After several phone calls to fablabs and companies in Milan and Brescia and then, fortunately, a company in the area, Isinnova, responded to this call for help through its Founder & CEO Cristian Fracassi, who brought a 3D printer directly to the hospital and, in just a few hours, redesigned and then produced the missing piece.

The next day, Temporelli reported that “the system works”, and as of Saturday (3/14/20), ten patients were using the 3D printed part.

Left: The original valve. Right: the 3D printed valve. (Credit: 3D Printing Media Network)

Obviously, saving lives is a good thing. But saving lives with 3D printed parts is next-level.

Of course, this isn't the first time 3D printing has been used in medicine. Last year, doctors did the first middle ear transplant using 3D printing. There's even research into using living cells to 3D print heart tissue.

If we seriously want to have people living in a base on the Moon, or especially if we ever expect to colonize Mars, 3D printing will be a huge part of that.

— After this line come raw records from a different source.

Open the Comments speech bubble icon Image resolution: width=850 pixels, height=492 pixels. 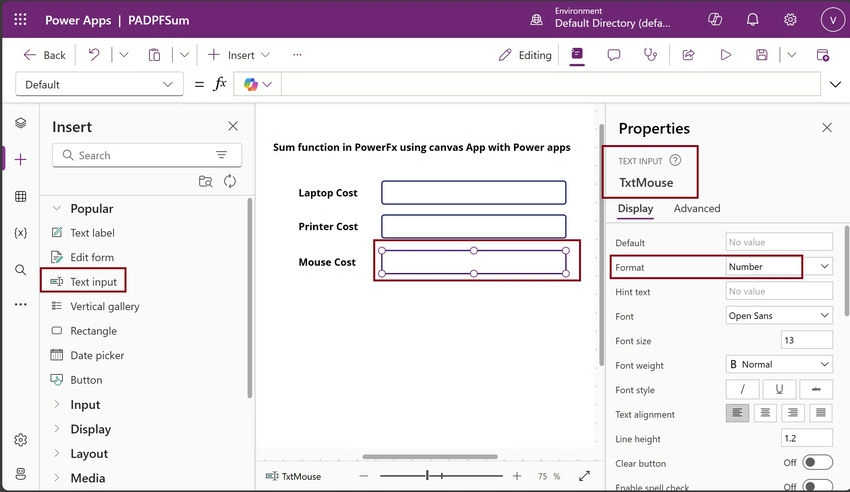pyautogui.click(x=614, y=55)
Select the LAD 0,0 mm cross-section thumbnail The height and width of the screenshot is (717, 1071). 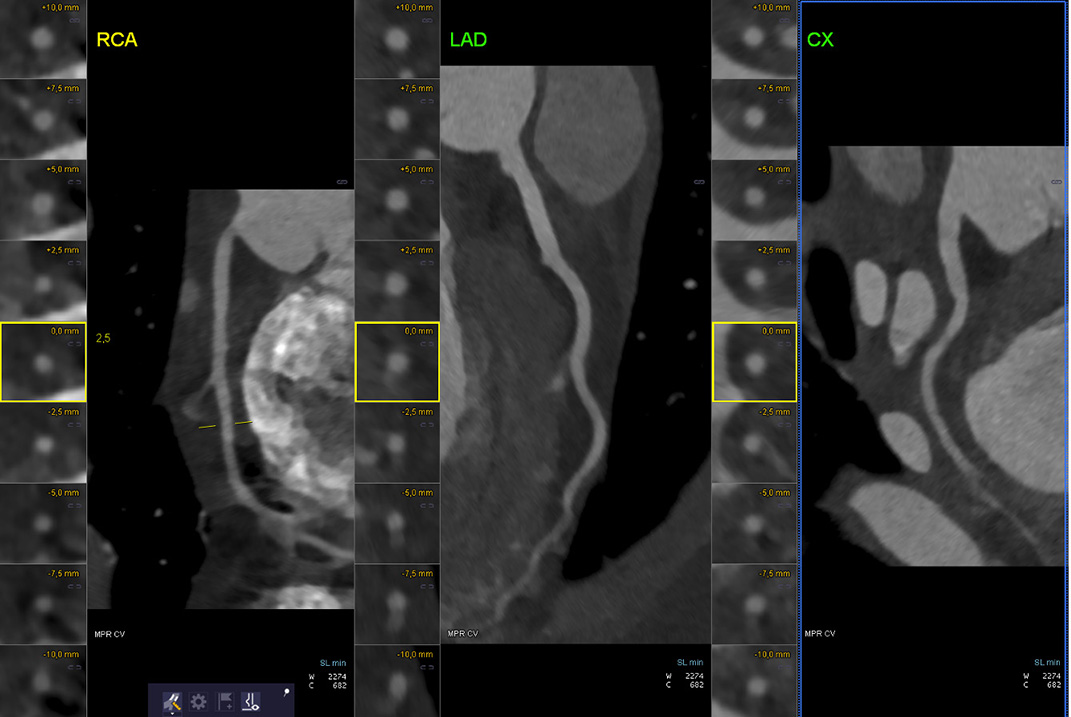tap(397, 362)
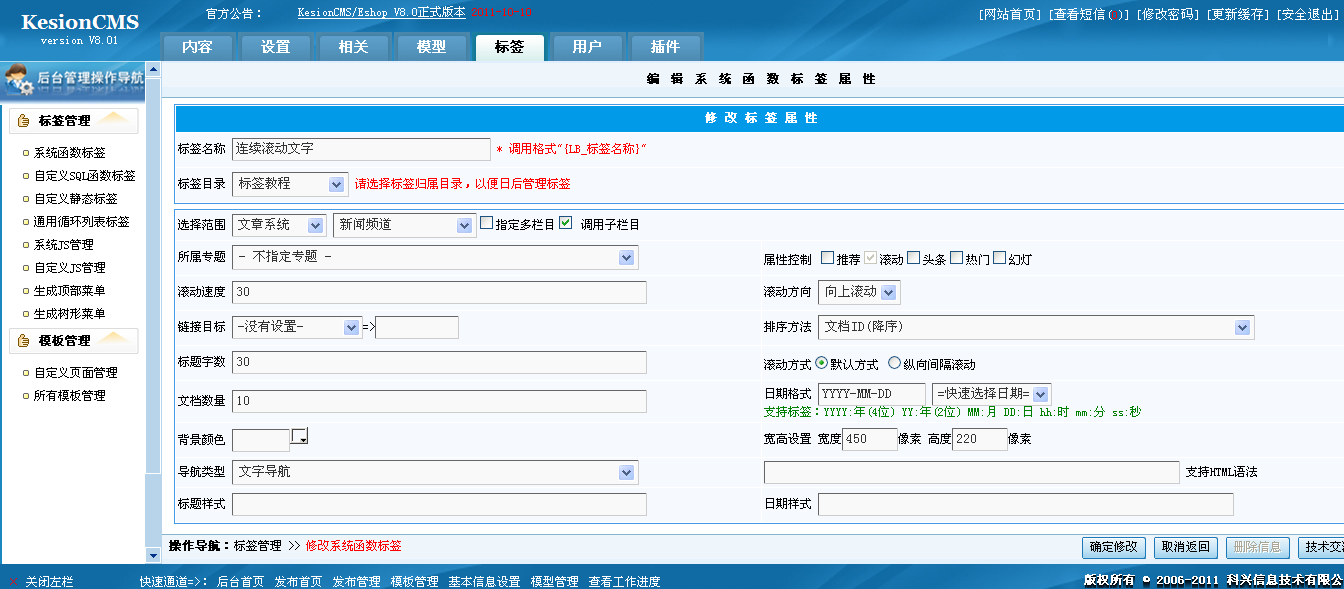Image resolution: width=1344 pixels, height=589 pixels.
Task: Enable the 推荐 attribute checkbox
Action: 826,257
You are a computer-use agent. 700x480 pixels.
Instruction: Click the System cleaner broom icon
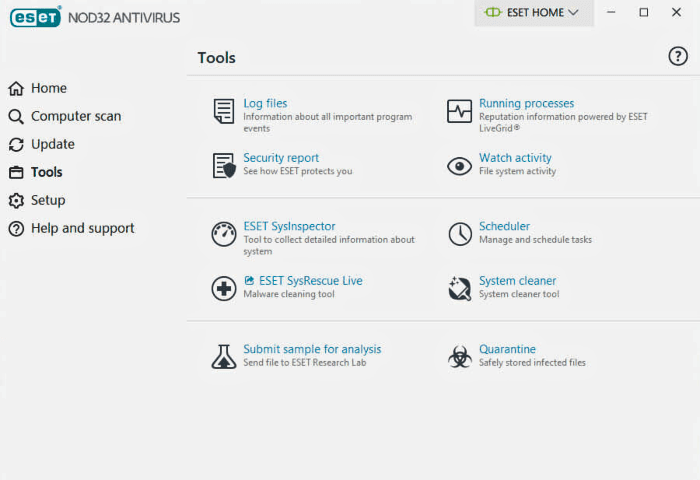tap(460, 288)
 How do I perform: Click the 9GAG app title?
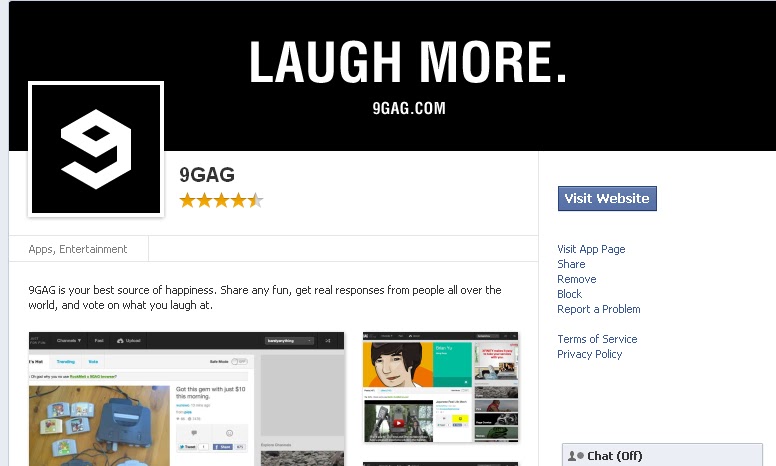[207, 175]
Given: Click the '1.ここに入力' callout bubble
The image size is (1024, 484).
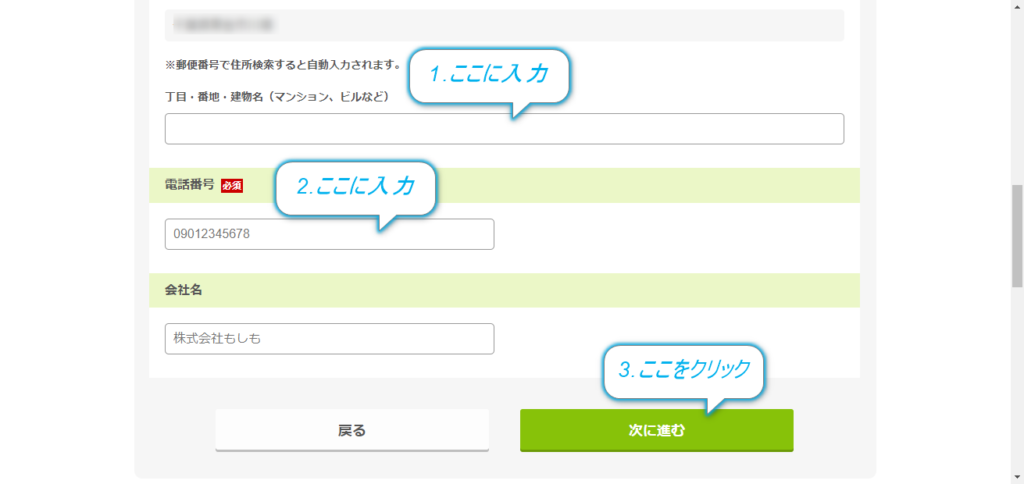Looking at the screenshot, I should click(490, 76).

A couple years ago, I got to go behind-the-scenes at NASA's Kennedy Space Center in Florida (you can read my write-up about it), including Swamp Works. Swamp Works is a "rapid innovation environment", which means they build lots of crazy things, some of which works, and others that don't. One of the things they had was a 3D printer (pictured below) designed to build habitats on the Moon or Mars using the regolith on the Moon or Mars.

(Credit: NASA)

The idea is that the machine is delivered to the surface where NASA wants to build a habitat for astronauts to live in. The 3D printer then constructs the habitat using material readily available on the surface (NASA calls this In-Situ Resource Utilization, or ISRU). The benefit of this is clear - you don't have to bring building materials along with you, which means you have more room for supplies or science, which means you have to launch fewer missions, which means you save money. The bonus is that the structure should also

Other possibilities for ISRU include splitting water ice currently on the moon into hydrogen and oxygen. Hydrogen and oxygen can be used as rocket fuel. Or, I guess you also could just breathe the oxygen (you know, if you really wanted to). On the International Space Station, they already recycle waste water into drinkable water. There is methane on Mars, meaning it's possible to mine Mars for methane to refuel a rocket that runs on methane (which is why SpaceX is using methane as the fuel for the engines on Starship).